‘Syria: A Conflict Explored’ at The Imperial War Museum North.
It’s not always about what you see. Sometimes it’s about what you don’t see, or what you don’t hear, or what you’re not told. This is what I took from the new – and powerful – exhibition at The Imperial War Museum North, ‘Syria: A Conflict Explored.’
The exhibition includes documentary photographs by award-winning photographer Sergey Ponomarev. ‘A Lens on Syria’ is a collection of images that explore the ‘human consequences’ of the conflict. At first these images look to be of the beautiful ordinary, a still of daily life, focusing on the people of Damascus and Homs. You’ll see a man watching a sunset from his souvenir shop, or women selling goods on the street, or a man looking through his flat window, through the foliage outside. What the images don’t show you is the chaos happening just beyond the shot. That man casually gazing out his window? He is actually watching gunfire happening down the street.
Yes the images alone are powerful, but when you read the caption and get a better understanding of what you are witnessing, the whole feel of the photograph dramatically changes.
The photographs alone are outstanding. They show an emotional snippet of the lives of the people living within this war. But what I also love about this exhibition, is how the images are displayed. Text to accompany the photographs is printed on what looks like breeze blocks. These concrete blocks, raw and rugged in texture, could represent the building blocks of these people’s lives. They also reflect on some of the images where you can see the destroyed, apocalyptic-like buildings, hit by bombs and excessive gun-fire, now empty, torn and broken. It is like Ponomarev grabbed these blocks directly from the rubble and used them to describe his images.
Alongside the framed, there is a slide-show of images on a reel, following the people who are fleeing Syria to migrate to Europe. It follows them as they try to escape, as they board dingy’s to travel across the ocean. You see the struggle and the fear that engulfs these desperate people. You see them reach land and struggle further as they are refused entry into European countries, as they battle to cross boarders before the country closes them. Images of children separated, lost and confused. Boys jumping through train windows as they try to escape to another country. The whole display was honestly, quite heart-wrenching.
Sergey Ponomarev has a great ability to capture images of the people, struggling to live their day-to-day lives, quietly suffering under the storm of the conflict. The beautiful images delicately show the strain that people are under, without being gruesome. They are an honest insight, which I think a lot of people are craving for.
A statement at Imperial War Museum reads; ‘Accurate information is hard to come by and simplistic explanations in the media often confuse the picture further.’ This exhibition tries to change that and give truthful and open information. Alongside the photographs of Sergey Ponomarev, there is a video installation ‘Syria: Story of a Conflict.’ This video aims to give clear and unbiased information about the conflict. With a running theme of the ‘shattered’ the video is displayed on a screen, through a projected image of broken glass, with actual shards hanging free mid-air.

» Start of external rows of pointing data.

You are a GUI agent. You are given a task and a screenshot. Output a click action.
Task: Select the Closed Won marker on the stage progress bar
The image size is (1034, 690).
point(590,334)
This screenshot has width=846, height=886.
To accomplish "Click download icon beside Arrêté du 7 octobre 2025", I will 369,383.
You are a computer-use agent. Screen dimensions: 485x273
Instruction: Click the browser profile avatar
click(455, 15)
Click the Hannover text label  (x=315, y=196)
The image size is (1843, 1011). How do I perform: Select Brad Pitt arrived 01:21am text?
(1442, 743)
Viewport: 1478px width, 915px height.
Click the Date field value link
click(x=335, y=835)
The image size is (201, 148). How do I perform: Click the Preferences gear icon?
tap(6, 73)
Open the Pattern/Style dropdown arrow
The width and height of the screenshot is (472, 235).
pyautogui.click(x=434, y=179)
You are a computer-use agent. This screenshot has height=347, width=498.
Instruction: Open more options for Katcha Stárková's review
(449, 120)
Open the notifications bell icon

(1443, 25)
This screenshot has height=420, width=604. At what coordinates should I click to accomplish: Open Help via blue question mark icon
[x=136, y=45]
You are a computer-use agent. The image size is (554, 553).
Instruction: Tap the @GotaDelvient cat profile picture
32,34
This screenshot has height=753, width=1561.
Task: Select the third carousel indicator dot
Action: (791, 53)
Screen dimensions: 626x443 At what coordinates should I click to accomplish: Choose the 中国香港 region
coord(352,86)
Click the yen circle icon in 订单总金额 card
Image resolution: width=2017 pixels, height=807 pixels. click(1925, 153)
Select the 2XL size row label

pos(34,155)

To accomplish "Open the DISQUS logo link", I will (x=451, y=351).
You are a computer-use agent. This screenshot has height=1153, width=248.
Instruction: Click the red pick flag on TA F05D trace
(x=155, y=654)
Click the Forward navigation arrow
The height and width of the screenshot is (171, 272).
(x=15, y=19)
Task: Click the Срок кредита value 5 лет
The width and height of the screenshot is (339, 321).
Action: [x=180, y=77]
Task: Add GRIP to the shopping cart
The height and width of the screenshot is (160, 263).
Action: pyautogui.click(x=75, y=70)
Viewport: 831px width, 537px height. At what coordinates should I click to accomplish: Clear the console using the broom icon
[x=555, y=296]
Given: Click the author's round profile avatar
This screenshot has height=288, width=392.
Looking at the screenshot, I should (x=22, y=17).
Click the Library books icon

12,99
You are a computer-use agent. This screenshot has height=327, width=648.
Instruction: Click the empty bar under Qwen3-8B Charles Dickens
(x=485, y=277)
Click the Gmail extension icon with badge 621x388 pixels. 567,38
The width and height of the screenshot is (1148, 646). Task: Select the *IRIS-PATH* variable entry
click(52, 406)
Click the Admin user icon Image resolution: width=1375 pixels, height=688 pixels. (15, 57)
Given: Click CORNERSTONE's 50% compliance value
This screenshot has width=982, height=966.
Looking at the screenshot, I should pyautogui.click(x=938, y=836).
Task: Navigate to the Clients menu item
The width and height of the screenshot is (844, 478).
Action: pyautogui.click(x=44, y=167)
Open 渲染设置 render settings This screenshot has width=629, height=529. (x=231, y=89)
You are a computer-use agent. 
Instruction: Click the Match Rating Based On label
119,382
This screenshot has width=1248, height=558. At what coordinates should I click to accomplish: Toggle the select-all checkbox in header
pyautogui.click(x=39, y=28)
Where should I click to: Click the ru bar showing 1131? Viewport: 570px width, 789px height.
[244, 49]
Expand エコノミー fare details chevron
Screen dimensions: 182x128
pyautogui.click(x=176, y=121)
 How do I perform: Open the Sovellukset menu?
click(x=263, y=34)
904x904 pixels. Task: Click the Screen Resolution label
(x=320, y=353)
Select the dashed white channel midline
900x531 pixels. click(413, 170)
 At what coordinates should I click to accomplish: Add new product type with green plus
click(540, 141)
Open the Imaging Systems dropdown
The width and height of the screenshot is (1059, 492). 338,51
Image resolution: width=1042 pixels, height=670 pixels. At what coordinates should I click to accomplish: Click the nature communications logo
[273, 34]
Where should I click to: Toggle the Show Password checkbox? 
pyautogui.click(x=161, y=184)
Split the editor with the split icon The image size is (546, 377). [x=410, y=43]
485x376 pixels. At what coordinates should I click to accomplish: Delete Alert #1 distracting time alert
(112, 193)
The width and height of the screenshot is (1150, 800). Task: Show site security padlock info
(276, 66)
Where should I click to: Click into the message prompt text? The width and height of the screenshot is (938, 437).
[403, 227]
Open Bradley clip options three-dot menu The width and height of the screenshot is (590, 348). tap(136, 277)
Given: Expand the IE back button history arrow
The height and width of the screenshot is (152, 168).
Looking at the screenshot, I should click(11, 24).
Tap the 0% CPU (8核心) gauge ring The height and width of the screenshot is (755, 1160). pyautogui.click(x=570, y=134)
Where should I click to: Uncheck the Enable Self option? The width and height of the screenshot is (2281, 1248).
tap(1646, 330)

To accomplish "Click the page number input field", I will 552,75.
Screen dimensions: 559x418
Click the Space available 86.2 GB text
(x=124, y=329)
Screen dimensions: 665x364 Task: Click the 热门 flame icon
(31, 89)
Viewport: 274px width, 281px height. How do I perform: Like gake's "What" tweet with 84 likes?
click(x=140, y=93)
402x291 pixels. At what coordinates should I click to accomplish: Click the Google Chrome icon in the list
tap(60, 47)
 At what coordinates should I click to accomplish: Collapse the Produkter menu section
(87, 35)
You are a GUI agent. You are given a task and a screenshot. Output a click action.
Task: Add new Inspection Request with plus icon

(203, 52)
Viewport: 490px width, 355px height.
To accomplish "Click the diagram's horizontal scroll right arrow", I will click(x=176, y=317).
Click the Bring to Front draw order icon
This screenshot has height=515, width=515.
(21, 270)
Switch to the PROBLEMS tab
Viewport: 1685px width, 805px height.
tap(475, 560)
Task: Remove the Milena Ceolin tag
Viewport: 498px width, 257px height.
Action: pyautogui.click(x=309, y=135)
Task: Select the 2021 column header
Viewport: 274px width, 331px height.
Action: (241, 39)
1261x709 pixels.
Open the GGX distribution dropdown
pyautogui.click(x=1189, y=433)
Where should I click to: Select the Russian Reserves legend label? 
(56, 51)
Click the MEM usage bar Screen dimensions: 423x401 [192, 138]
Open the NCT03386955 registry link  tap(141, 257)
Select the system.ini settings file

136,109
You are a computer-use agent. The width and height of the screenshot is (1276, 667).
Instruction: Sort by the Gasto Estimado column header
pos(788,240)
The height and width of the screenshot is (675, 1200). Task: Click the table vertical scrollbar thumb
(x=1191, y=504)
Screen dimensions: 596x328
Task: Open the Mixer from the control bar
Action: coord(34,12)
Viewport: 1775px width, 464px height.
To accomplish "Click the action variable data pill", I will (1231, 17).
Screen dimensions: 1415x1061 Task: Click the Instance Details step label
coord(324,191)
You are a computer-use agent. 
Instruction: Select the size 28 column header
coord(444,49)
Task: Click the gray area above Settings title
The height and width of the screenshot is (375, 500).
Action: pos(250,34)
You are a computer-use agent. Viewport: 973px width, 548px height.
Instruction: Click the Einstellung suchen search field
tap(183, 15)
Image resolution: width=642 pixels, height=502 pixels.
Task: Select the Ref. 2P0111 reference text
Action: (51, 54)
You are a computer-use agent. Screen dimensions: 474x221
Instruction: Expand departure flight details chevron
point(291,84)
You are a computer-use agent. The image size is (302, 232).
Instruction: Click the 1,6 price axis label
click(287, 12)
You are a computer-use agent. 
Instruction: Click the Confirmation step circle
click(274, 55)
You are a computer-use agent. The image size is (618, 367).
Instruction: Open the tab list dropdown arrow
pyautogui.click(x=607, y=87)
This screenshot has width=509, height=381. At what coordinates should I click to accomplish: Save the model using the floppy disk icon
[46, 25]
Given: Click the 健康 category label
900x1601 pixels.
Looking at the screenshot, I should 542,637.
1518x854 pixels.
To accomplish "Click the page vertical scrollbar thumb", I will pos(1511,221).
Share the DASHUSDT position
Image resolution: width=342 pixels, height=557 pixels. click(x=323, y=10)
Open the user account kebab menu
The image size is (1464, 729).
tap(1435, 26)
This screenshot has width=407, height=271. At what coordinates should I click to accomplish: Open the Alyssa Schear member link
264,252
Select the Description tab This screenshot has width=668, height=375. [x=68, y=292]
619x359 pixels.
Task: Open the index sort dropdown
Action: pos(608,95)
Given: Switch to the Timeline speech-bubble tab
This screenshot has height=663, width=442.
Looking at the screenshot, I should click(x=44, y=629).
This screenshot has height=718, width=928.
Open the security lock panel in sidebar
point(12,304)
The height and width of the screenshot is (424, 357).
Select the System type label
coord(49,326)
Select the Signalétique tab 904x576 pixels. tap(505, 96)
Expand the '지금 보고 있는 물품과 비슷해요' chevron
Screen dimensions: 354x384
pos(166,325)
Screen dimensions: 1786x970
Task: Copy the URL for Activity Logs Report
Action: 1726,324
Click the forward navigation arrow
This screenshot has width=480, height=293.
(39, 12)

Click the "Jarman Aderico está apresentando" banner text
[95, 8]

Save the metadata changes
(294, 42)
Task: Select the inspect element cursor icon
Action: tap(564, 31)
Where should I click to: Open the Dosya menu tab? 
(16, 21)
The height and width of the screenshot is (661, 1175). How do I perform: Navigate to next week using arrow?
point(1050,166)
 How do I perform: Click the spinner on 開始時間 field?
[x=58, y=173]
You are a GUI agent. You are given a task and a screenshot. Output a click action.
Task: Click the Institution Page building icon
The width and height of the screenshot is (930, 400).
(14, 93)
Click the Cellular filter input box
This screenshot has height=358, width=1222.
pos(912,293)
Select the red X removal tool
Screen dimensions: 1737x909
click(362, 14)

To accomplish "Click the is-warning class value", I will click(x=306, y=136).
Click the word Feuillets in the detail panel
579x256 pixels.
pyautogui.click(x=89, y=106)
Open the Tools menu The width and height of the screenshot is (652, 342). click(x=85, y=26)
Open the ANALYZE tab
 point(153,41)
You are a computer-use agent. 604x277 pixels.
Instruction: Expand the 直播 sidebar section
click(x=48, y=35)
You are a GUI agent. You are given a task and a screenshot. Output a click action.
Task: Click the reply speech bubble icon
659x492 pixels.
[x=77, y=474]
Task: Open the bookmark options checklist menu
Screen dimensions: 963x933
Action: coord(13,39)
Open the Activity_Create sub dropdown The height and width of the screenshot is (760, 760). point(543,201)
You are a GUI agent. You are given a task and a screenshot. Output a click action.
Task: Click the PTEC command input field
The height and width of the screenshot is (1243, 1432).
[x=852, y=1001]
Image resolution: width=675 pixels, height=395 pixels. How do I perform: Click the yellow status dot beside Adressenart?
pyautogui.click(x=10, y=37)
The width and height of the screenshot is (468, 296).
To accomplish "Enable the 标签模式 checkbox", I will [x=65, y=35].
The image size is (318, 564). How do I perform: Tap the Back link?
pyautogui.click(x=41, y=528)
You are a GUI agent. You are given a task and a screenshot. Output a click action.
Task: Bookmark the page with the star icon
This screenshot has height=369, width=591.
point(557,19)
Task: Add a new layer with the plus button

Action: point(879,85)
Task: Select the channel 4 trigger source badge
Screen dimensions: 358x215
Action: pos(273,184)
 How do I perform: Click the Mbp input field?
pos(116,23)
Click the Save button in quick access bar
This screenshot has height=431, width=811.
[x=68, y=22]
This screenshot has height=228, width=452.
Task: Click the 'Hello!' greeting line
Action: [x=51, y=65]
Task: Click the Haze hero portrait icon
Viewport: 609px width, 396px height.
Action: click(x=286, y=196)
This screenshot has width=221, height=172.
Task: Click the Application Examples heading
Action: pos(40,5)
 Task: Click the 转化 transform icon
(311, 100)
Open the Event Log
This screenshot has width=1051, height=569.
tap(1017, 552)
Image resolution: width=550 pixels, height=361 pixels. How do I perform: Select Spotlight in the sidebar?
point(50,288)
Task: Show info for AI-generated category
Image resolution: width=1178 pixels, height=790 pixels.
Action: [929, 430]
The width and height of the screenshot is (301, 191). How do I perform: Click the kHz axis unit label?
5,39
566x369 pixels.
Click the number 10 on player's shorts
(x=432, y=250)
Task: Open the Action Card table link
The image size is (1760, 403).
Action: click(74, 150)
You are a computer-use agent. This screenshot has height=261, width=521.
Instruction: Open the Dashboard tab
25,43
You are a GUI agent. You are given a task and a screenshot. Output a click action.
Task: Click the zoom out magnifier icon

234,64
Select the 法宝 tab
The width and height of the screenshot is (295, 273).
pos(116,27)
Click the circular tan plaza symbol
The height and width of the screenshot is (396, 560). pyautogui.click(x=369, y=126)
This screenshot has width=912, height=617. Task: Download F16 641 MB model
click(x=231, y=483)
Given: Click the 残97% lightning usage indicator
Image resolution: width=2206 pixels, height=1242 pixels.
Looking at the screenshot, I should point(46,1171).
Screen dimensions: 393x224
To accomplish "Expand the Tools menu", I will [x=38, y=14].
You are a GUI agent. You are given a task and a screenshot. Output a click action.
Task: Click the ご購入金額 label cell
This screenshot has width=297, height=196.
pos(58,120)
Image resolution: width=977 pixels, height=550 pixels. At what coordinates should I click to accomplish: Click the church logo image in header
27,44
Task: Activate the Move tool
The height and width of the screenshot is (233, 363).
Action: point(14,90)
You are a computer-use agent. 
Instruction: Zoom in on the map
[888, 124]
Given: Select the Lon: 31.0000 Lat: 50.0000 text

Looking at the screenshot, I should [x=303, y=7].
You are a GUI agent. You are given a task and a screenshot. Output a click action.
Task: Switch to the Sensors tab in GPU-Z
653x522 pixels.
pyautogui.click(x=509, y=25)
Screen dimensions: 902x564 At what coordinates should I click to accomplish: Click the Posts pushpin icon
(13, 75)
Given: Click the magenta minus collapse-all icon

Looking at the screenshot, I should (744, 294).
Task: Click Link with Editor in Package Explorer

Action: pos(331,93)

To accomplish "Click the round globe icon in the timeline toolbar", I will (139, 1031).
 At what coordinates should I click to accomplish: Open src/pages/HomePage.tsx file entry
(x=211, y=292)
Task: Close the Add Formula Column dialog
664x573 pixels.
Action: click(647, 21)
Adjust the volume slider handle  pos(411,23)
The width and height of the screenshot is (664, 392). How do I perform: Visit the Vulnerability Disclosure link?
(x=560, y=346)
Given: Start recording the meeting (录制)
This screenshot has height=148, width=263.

Broken and shattered, words which can be used to describe the display as well as the conflict and Syria itself.
The video is like watching an in-depth news story, within a beautiful and elaborate installation. It was an informative, balanced view, without the propaganda and media influences. Just like the photographs, this video aims to tell you things that you may not know, or what you no longer hear in the news. That is, the words of the people, the victims of this conflict, those alive trying to survive, and those passed that can no longer tell their story.
There are some shocking statistics printed on the Imperial War Museum North site which feature in the video:
‘The ongoing conflict has already lasted longer than the Second World War [It started in 2011]. As a result, nearly half a million people have been killed. More than eleven million – half the pre-war population – have been forced from their homes and much of the country lies in ruins.’
Half a million people, that is almost equal to the population of Greater Manchester. Have these facts been forgotten? Are they still being discussed in the news? How much do we hear of the people, still struggling daily to survive? That is the theme of this exhibition, it’s a voice for those people who don’t have one, or whose voice has been forgotten, or even hidden. It is this exhibition that bring the people’s voice to the forefront, to stop the messages from being hidden and to reinforce what is still happening in our chaotic world.
‘Syria: A Conflict Explored’ is on at IWM North till 28th May.